Qual è l’impatto economico dei Laogai?
Lavoratori senza diritti e forza lavoro a costo zero
Uno degli scopi principali del Laogai è quello di fornire un’enorme forza lavoro a costo zero. L’importanza economica dei LAOGAI per il regime cinese è anche fondamentale per conquistare i mercati stranieri. Mentre, inizialmente, la produzione nei LAOGAI riguardava articoli e prodotti di facile esecuzione, destinati soprattutto al mercato interno, oggi, nei LAOGAI si produce di tutto: giocattoli, scarpe, articoli per la casa, mobili, macchinari di ogni genere, prodotti tessili ed agricoli, computer, componenti elettronici, autobus, etc., coprendo ogni settore merceologico. La produzione ora non è più solo per il mercato interno, ma soprattutto per l’esportazione. Ogni Laogai ha infatti due nomi, uno come prigione e uno come impresa commerciale; normalmente sulla facciata non appare il nome della prigione, ma solo quello dell’impresa.
Poiché nasce da una forza lavoro a costo zero, la produzione dei LAOGAI è in continua crescita. In Cina vige ancora la dittatura del Partito Comunista che controlla i tre poteri, legislativo, esecutivo e giudiziario. Il sindacato, di proporzioni minime con centoquarantamila membri su una popolazione di oltre un miliardo e trecento milioni di persone, è anche sottoposto al regime. Il lavoratore senza diritti è, quindi, anche senza difesa.
Il Partito Comunista Cinese rappresenta, dunque, il migliore partner commerciale per qualsiasi impresa nazionale o multinazionale, cinese o straniera, il cui solo scopo sia l’alto profitto, senza scrupoli.

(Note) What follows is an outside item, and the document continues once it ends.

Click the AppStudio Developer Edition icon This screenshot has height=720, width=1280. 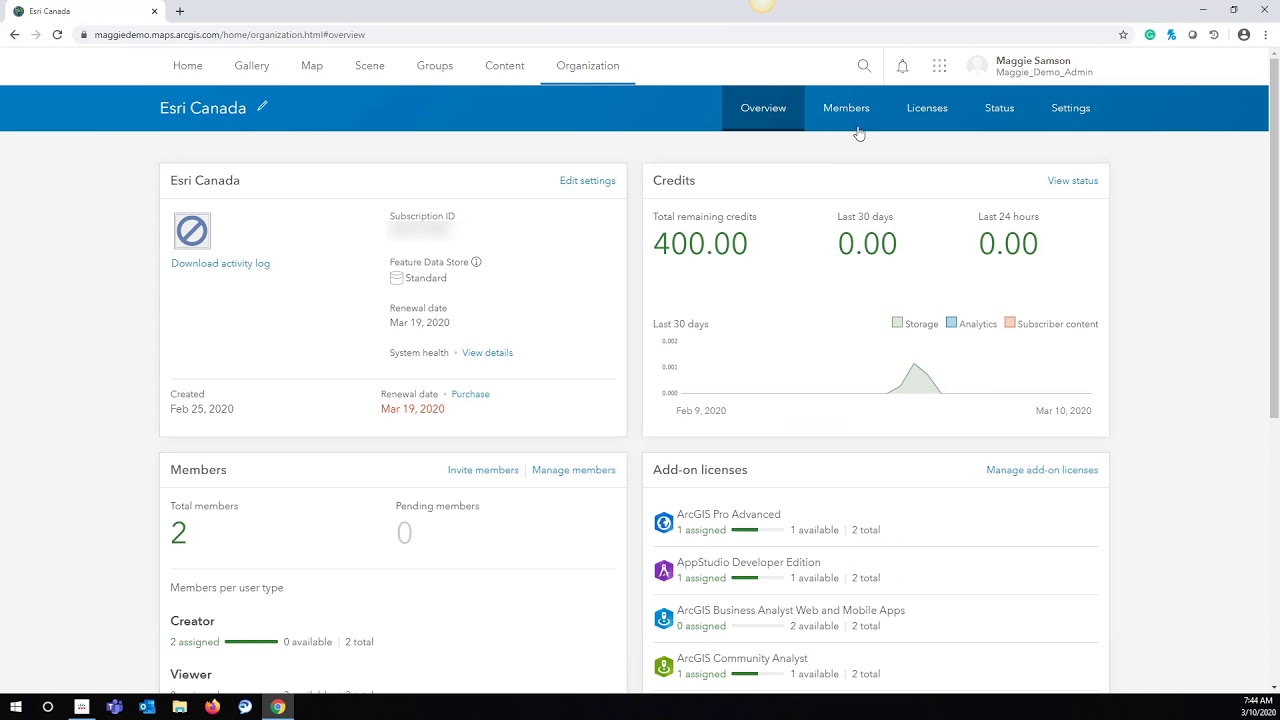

Non è un caso che il costo del lavoro cinese sia il 5% del costo del lavoro nell’UE. La Cina vanta ormai i due terzi della produzione mondiale di macchine fotocopiatrici, forni a microonde, lettori DVD, giocattoli e calzature. Vanta anche più della metà della produzione mondiale di videocamere digitali e circa i due quinti di quella dei computer. L’Italia è il paese più danneggiato, all’interno dell’UE, dall’invasione dei prodotti cinesi in tutti i settori: il tessile, i mobili da cucina, l’oreficeria, la rubinetteria, le calzature etc., sia nel mercato interno sia nell’esportazione.
Per sostenere questo sistema produttivo, nel 2003, il Ministero della Giustizia Cinese ha elaborato una serie di leggi per aumentare le contribuzioni finanziare e gli investimenti nei LAOGAI.
Oltre ai LAOGAI esiste, in Cina, una vastissima rete di “fabbriche-lager”, con paghe ridicole, ferie praticamente inesistenti, salari pagati in ritardo, ore straordinarie obbligatorie e forfettizzate, licenziamento o pene corporali per le negligenze sul lavoro e mancata indennità per i licenziati. Di questa rete parla spesso Federico Rampini de “La Repubblica”.
Lu Decheng, durante una recente riunione al Parlamento Italiano, alla domanda di un parlamentare che chiedeva se l’attuale situazione economica non stia in realtà migliorando la vita del popolo cinese, ha risposto con un vecchio proverbio “ La Cina è ricca ma il popolo è povero. Almeno l’80% della popolazione cinese è sfruttata nelle fabbriche-lager, nelle campagne e nei LAOGAI a vantaggio di una minoranza di circa il 15-20% spesso collegata al Partito”.
Quindi la tanto decantata “competitività cinese” nasce principalmente dal lavoro forzato dei laogai e dallo sfruttamento umano nelle fabbriche-lager.